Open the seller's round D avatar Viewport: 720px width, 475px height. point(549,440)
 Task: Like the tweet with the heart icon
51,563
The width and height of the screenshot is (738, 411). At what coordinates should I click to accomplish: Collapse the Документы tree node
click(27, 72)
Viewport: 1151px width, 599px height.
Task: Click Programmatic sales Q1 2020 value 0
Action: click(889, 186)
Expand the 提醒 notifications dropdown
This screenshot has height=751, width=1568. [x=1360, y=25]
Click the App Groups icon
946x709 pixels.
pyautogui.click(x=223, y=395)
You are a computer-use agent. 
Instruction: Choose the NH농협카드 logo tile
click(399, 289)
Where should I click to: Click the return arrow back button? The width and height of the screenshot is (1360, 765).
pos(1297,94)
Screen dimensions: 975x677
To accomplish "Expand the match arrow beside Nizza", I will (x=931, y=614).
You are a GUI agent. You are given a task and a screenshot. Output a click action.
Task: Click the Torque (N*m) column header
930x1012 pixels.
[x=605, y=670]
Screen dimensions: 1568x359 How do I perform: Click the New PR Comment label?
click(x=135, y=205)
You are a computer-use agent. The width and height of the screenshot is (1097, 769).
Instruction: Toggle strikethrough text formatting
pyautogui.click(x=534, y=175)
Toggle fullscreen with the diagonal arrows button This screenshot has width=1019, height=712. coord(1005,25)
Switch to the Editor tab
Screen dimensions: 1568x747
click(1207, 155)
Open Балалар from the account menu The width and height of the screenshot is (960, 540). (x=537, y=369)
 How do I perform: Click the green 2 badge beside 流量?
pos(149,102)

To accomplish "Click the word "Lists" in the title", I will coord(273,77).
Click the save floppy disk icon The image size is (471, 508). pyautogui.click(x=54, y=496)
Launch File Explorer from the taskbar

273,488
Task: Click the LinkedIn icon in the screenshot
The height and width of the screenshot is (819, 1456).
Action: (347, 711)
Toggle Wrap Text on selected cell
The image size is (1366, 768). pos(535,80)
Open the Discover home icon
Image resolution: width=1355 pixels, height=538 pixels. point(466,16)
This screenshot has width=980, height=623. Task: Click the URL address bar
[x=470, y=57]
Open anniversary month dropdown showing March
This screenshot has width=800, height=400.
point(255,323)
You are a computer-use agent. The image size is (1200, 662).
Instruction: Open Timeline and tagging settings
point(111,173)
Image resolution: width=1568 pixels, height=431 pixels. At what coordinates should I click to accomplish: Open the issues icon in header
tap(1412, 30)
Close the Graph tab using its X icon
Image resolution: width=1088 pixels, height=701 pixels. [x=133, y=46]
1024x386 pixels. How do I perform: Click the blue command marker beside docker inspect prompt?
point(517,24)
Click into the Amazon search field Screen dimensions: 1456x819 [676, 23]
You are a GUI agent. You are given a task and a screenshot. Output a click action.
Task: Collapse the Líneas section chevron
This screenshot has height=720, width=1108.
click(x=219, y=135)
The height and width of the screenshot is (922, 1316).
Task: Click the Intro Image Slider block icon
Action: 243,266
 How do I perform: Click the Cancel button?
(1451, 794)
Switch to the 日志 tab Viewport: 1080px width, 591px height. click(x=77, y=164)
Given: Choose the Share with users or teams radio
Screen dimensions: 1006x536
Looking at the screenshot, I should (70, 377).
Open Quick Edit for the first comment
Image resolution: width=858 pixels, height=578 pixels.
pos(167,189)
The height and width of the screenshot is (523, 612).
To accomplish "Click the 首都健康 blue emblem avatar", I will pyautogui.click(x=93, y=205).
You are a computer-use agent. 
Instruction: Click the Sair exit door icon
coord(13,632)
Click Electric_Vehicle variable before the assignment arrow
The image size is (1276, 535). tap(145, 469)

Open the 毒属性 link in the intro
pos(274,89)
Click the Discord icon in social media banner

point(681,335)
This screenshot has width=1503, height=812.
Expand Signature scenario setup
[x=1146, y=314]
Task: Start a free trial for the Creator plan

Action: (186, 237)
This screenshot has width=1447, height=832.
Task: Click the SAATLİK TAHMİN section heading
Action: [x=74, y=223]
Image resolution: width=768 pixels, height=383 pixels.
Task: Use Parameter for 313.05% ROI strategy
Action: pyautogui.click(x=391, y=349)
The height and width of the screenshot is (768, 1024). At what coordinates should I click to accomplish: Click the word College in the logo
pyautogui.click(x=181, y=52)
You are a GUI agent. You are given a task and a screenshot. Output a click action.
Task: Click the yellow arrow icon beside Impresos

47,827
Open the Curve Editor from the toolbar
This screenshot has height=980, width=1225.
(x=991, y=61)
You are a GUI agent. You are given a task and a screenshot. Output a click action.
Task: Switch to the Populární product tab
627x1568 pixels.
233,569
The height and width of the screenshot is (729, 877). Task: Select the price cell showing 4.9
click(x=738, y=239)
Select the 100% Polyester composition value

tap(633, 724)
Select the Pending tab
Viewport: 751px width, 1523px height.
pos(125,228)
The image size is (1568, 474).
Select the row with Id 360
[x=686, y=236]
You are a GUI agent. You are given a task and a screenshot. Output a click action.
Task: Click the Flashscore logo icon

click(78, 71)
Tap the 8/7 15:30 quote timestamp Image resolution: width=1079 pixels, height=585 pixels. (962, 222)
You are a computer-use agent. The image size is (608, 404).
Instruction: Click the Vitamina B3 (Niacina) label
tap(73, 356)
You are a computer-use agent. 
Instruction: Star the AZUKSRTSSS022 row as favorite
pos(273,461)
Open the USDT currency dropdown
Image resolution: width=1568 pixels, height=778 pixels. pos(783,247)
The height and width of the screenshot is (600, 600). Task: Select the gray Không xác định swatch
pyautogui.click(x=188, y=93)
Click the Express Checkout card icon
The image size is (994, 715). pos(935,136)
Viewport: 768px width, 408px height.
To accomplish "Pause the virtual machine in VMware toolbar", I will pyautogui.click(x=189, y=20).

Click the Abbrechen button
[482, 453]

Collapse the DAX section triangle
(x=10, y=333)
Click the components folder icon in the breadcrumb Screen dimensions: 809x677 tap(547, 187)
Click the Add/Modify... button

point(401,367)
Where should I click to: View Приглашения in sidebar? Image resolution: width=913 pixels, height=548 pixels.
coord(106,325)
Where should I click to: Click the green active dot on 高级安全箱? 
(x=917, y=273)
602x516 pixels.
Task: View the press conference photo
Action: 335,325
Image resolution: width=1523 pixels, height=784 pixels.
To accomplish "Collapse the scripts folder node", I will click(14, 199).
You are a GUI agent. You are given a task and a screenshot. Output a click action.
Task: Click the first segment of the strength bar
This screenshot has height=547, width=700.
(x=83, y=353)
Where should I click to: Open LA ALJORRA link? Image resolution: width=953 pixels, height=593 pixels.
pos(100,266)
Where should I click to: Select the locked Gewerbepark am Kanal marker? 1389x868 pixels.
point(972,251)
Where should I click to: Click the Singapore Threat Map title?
◆ ◆ ◆ ◆ ◆
Set every record down again exactly as written.

[PROBLEM SOLUTION]:
Open the seller's round D avatar Viewport: 720px width, 475px height. point(549,440)
 Task: Like the tweet with the heart icon
51,563
The width and height of the screenshot is (738, 411). At what coordinates should I click to accomplish: Collapse the Документы tree node
click(27, 72)
Viewport: 1151px width, 599px height.
Task: Click Programmatic sales Q1 2020 value 0
Action: click(889, 186)
Expand the 提醒 notifications dropdown
This screenshot has height=751, width=1568. [x=1360, y=25]
Click the App Groups icon
946x709 pixels.
pyautogui.click(x=223, y=395)
You are a computer-use agent. 
Instruction: Choose the NH농협카드 logo tile
click(399, 289)
Where should I click to: Click the return arrow back button? The width and height of the screenshot is (1360, 765).
pos(1297,94)
Screen dimensions: 975x677
To accomplish "Expand the match arrow beside Nizza", I will (x=931, y=614).
You are a GUI agent. You are given a task and a screenshot. Output a click action.
Task: Click the Torque (N*m) column header
930x1012 pixels.
[x=605, y=670]
Screen dimensions: 1568x359 How do I perform: Click the New PR Comment label?
click(x=135, y=205)
You are a computer-use agent. The width and height of the screenshot is (1097, 769).
Instruction: Toggle strikethrough text formatting
pyautogui.click(x=534, y=175)
Toggle fullscreen with the diagonal arrows button This screenshot has width=1019, height=712. coord(1005,25)
Switch to the Editor tab
Screen dimensions: 1568x747
click(1207, 155)
Open Балалар from the account menu The width and height of the screenshot is (960, 540). (x=537, y=369)
 How do I perform: Click the green 2 badge beside 流量?
pos(149,102)

To accomplish "Click the word "Lists" in the title", I will coord(273,77).
Click the save floppy disk icon The image size is (471, 508). pyautogui.click(x=54, y=496)
Launch File Explorer from the taskbar

273,488
Task: Click the LinkedIn icon in the screenshot
The height and width of the screenshot is (819, 1456).
Action: (347, 711)
Toggle Wrap Text on selected cell
The image size is (1366, 768). pos(535,80)
Open the Discover home icon
Image resolution: width=1355 pixels, height=538 pixels. point(466,16)
This screenshot has width=980, height=623. Task: Click the URL address bar
[x=470, y=57]
Open anniversary month dropdown showing March
This screenshot has width=800, height=400.
point(255,323)
You are a computer-use agent. The image size is (1200, 662).
Instruction: Open Timeline and tagging settings
point(111,173)
Image resolution: width=1568 pixels, height=431 pixels. At what coordinates should I click to accomplish: Open the issues icon in header
tap(1412, 30)
Close the Graph tab using its X icon
Image resolution: width=1088 pixels, height=701 pixels. [x=133, y=46]
1024x386 pixels. How do I perform: Click the blue command marker beside docker inspect prompt?
point(517,24)
Click into the Amazon search field Screen dimensions: 1456x819 [676, 23]
You are a GUI agent. You are given a task and a screenshot. Output a click action.
Task: Collapse the Líneas section chevron
This screenshot has height=720, width=1108.
click(x=219, y=135)
The height and width of the screenshot is (922, 1316).
Task: Click the Intro Image Slider block icon
Action: 243,266
 How do I perform: Click the Cancel button?
(1451, 794)
Switch to the 日志 tab Viewport: 1080px width, 591px height. click(x=77, y=164)
Given: Choose the Share with users or teams radio
Screen dimensions: 1006x536
Looking at the screenshot, I should (70, 377).
Open Quick Edit for the first comment
Image resolution: width=858 pixels, height=578 pixels.
pos(167,189)
The height and width of the screenshot is (523, 612).
To accomplish "Click the 首都健康 blue emblem avatar", I will pyautogui.click(x=93, y=205).
You are a computer-use agent. 
Instruction: Click the Sair exit door icon
coord(13,632)
Click Electric_Vehicle variable before the assignment arrow
The image size is (1276, 535). tap(145, 469)

Open the 毒属性 link in the intro
pos(274,89)
Click the Discord icon in social media banner

point(681,335)
This screenshot has width=1503, height=812.
Expand Signature scenario setup
[x=1146, y=314]
Task: Start a free trial for the Creator plan

Action: (186, 237)
This screenshot has width=1447, height=832.
Task: Click the SAATLİK TAHMİN section heading
Action: [x=74, y=223]
Image resolution: width=768 pixels, height=383 pixels.
Task: Use Parameter for 313.05% ROI strategy
Action: pyautogui.click(x=391, y=349)
The height and width of the screenshot is (768, 1024). At what coordinates should I click to accomplish: Click the word College in the logo
pyautogui.click(x=181, y=52)
You are a GUI agent. You are given a task and a screenshot. Output a click action.
Task: Click the yellow arrow icon beside Impresos

47,827
Open the Curve Editor from the toolbar
This screenshot has height=980, width=1225.
(x=991, y=61)
You are a GUI agent. You are given a task and a screenshot. Output a click action.
Task: Switch to the Populární product tab
627x1568 pixels.
233,569
The height and width of the screenshot is (729, 877). Task: Select the price cell showing 4.9
click(x=738, y=239)
Select the 100% Polyester composition value

tap(633, 724)
Select the Pending tab
Viewport: 751px width, 1523px height.
pos(125,228)
The image size is (1568, 474).
Select the row with Id 360
[x=686, y=236]
You are a GUI agent. You are given a task and a screenshot. Output a click action.
Task: Click the Flashscore logo icon

click(78, 71)
Tap the 8/7 15:30 quote timestamp Image resolution: width=1079 pixels, height=585 pixels. (962, 222)
You are a computer-use agent. The image size is (608, 404).
Instruction: Click the Vitamina B3 (Niacina) label
tap(73, 356)
You are a computer-use agent. 
Instruction: Star the AZUKSRTSSS022 row as favorite
pos(273,461)
Open the USDT currency dropdown
Image resolution: width=1568 pixels, height=778 pixels. pos(783,247)
The height and width of the screenshot is (600, 600). Task: Select the gray Không xác định swatch
pyautogui.click(x=188, y=93)
Click the Express Checkout card icon
The image size is (994, 715). pos(935,136)
Viewport: 768px width, 408px height.
To accomplish "Pause the virtual machine in VMware toolbar", I will pyautogui.click(x=189, y=20).

Click the Abbrechen button
[482, 453]

Collapse the DAX section triangle
(x=10, y=333)
Click the components folder icon in the breadcrumb Screen dimensions: 809x677 tap(547, 187)
Click the Add/Modify... button

point(401,367)
Where should I click to: View Приглашения in sidebar? Image resolution: width=913 pixels, height=548 pixels.
coord(106,325)
Where should I click to: Click the green active dot on 高级安全箱? 
(x=917, y=273)
602x516 pixels.
Task: View the press conference photo
Action: 335,325
Image resolution: width=1523 pixels, height=784 pixels.
To accomplish "Collapse the scripts folder node", I will click(14, 199).
You are a GUI agent. You are given a task and a screenshot. Output a click action.
Task: Click the first segment of the strength bar
This screenshot has height=547, width=700.
(x=83, y=353)
Where should I click to: Open LA ALJORRA link? Image resolution: width=953 pixels, height=593 pixels.
pos(100,266)
Where should I click to: Select the locked Gewerbepark am Kanal marker? 1389x868 pixels.
point(972,251)
Where should I click to: Click the Singapore Threat Map title?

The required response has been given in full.